• Task details: Rewrite the material from its start through the line containing "pyautogui.click(x=94, y=119)", swapping "backpack" for "inventory" and leaving everything else unchanged.

———

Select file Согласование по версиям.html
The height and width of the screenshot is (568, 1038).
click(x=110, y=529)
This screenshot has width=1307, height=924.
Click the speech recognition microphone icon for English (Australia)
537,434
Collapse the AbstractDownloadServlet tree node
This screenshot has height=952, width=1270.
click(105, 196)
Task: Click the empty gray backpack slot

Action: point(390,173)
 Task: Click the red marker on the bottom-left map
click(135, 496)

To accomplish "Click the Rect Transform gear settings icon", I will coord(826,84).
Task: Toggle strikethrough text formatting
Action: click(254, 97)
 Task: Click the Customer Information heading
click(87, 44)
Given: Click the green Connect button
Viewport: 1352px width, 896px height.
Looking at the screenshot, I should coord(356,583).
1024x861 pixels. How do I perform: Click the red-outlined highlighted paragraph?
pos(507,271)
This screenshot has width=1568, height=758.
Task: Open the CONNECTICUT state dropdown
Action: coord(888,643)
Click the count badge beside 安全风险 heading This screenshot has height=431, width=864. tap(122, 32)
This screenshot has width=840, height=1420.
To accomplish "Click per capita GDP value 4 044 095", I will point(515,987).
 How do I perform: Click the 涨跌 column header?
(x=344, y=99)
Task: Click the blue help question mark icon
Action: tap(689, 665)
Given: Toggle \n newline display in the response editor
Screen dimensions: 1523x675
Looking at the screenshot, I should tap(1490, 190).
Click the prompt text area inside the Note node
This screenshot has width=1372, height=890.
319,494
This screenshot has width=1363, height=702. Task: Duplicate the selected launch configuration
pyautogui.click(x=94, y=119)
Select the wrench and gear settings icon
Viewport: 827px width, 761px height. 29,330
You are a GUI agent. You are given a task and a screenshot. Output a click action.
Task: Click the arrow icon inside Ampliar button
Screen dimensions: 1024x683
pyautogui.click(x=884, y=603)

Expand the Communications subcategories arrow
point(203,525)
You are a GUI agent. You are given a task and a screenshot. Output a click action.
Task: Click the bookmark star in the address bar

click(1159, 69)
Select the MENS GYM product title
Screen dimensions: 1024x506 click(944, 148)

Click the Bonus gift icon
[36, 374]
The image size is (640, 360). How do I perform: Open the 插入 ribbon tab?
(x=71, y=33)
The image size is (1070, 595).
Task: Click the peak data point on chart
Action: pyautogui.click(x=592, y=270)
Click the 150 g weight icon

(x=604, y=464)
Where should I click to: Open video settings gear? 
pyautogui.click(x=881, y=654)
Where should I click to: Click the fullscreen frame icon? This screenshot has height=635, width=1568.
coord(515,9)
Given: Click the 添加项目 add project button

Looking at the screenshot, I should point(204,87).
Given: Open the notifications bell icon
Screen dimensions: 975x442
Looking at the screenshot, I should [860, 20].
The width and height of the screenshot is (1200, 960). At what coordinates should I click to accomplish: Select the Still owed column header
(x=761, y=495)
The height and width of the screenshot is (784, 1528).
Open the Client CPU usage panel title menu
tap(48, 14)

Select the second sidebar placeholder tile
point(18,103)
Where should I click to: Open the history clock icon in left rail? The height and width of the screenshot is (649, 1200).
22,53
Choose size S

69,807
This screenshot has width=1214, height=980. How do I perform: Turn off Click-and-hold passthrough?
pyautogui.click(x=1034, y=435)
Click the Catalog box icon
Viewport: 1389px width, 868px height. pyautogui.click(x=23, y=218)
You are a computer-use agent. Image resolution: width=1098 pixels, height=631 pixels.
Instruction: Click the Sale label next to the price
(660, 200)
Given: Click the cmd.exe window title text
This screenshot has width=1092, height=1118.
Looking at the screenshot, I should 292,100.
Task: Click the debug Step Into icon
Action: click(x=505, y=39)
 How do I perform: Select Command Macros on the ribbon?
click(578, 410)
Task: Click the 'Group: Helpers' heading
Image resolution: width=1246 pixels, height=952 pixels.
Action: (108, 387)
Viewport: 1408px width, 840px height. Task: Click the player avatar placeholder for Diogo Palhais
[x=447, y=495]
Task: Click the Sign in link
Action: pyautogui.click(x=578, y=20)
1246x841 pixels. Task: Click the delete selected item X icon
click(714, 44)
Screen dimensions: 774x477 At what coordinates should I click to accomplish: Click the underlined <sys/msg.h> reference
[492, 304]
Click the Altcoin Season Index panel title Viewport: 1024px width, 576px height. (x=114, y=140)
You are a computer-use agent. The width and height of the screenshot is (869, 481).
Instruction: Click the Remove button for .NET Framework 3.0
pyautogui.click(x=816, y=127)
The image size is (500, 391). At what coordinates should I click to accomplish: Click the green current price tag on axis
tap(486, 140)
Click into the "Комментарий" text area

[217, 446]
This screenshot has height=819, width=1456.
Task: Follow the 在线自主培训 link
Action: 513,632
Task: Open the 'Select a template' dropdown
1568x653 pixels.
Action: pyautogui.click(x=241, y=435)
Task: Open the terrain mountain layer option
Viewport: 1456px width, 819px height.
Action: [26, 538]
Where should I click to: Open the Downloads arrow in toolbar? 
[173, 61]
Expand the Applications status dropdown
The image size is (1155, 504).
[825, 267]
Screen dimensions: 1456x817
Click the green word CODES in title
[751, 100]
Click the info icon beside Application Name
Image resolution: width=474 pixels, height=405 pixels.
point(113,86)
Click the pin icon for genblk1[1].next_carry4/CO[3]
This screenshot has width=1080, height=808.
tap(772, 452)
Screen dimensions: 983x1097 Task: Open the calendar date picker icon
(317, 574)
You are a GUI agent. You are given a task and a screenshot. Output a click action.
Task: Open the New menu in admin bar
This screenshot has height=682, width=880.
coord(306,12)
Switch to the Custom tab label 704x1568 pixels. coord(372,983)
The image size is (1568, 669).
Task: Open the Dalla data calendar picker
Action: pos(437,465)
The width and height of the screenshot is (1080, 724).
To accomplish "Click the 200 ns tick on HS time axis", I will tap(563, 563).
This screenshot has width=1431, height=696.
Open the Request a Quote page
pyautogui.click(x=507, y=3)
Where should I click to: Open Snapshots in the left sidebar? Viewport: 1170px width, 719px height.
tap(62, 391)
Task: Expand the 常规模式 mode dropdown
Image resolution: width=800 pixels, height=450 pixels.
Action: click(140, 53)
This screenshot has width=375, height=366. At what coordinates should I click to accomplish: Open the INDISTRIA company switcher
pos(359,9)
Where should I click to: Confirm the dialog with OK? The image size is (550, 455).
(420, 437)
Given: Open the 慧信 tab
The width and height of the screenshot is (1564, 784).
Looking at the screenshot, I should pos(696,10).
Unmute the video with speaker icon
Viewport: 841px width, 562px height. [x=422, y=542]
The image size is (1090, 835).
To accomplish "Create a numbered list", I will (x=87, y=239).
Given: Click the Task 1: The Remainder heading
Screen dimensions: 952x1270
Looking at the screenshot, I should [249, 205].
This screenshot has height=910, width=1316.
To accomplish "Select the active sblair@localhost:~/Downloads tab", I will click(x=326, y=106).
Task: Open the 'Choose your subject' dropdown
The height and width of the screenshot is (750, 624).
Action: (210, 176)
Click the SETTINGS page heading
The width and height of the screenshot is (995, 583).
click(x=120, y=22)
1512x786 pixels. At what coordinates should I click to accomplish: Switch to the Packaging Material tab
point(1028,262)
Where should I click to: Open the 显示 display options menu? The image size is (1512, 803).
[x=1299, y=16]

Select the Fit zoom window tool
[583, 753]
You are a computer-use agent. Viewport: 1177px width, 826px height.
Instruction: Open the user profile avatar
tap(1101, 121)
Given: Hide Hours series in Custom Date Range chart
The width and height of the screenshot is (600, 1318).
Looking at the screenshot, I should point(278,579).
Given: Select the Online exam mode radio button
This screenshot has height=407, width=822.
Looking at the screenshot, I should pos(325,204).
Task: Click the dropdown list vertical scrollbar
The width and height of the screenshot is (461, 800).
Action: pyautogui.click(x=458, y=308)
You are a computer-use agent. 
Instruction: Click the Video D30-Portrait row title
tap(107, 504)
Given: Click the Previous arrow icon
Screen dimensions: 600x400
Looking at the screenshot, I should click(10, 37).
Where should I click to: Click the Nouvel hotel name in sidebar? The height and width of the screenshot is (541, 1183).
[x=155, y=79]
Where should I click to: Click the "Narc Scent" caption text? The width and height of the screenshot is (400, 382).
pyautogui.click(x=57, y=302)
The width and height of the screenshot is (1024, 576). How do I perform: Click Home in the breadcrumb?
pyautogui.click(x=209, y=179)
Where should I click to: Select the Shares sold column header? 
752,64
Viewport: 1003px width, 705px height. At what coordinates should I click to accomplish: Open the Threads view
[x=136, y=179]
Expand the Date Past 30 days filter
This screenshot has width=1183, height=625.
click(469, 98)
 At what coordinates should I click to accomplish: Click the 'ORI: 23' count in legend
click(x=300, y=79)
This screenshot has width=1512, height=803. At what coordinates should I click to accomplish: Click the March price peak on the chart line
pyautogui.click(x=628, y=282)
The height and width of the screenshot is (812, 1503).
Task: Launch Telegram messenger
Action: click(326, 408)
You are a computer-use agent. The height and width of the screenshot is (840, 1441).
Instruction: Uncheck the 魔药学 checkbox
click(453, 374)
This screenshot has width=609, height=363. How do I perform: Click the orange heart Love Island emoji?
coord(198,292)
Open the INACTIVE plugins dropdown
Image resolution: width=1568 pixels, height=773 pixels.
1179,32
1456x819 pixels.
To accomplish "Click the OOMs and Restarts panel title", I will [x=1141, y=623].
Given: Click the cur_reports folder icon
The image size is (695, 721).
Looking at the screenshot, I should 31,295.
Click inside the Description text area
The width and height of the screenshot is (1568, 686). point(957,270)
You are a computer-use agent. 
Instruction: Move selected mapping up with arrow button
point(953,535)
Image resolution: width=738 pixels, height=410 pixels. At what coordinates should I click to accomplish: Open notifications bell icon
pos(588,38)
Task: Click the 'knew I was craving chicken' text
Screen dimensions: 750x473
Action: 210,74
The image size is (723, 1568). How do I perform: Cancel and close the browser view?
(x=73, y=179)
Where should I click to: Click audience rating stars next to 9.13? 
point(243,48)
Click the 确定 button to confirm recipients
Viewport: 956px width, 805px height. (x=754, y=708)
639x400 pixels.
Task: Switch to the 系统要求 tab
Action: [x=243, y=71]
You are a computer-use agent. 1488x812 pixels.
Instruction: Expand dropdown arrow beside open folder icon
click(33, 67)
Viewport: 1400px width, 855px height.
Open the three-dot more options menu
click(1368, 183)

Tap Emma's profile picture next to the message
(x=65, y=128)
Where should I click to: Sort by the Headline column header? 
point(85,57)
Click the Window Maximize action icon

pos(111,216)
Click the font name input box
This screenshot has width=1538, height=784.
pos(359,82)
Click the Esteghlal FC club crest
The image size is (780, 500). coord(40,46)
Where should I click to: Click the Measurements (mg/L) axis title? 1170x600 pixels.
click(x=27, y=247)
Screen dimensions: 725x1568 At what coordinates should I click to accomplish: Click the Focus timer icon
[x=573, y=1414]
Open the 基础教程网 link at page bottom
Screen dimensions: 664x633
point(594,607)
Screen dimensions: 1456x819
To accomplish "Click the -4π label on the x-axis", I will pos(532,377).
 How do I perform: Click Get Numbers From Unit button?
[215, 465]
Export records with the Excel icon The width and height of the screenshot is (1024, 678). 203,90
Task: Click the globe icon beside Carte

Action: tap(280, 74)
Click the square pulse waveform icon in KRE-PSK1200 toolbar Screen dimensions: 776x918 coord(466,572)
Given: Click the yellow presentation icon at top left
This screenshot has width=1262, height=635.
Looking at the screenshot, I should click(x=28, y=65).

———

• Problem solution:
Select file Согласование по версиям.html
The height and width of the screenshot is (568, 1038).
click(x=110, y=529)
This screenshot has width=1307, height=924.
Click the speech recognition microphone icon for English (Australia)
537,434
Collapse the AbstractDownloadServlet tree node
This screenshot has height=952, width=1270.
click(105, 196)
Task: Click the empty gray inventory slot

Action: point(390,173)
 Task: Click the red marker on the bottom-left map
click(135, 496)

To accomplish "Click the Rect Transform gear settings icon", I will coord(826,84).
Task: Toggle strikethrough text formatting
Action: click(254, 97)
 Task: Click the Customer Information heading
click(87, 44)
Given: Click the green Connect button
Viewport: 1352px width, 896px height.
Looking at the screenshot, I should coord(356,583).
1024x861 pixels. How do I perform: Click the red-outlined highlighted paragraph?
pos(507,271)
This screenshot has width=1568, height=758.
Task: Open the CONNECTICUT state dropdown
Action: coord(888,643)
Click the count badge beside 安全风险 heading This screenshot has height=431, width=864. tap(122, 32)
This screenshot has width=840, height=1420.
To accomplish "Click per capita GDP value 4 044 095", I will point(515,987).
 How do I perform: Click the 涨跌 column header?
(x=344, y=99)
Task: Click the blue help question mark icon
Action: tap(689, 665)
Given: Toggle \n newline display in the response editor
Screen dimensions: 1523x675
Looking at the screenshot, I should tap(1490, 190).
Click the prompt text area inside the Note node
This screenshot has width=1372, height=890.
319,494
This screenshot has width=1363, height=702. Task: Duplicate the selected launch configuration
pyautogui.click(x=94, y=119)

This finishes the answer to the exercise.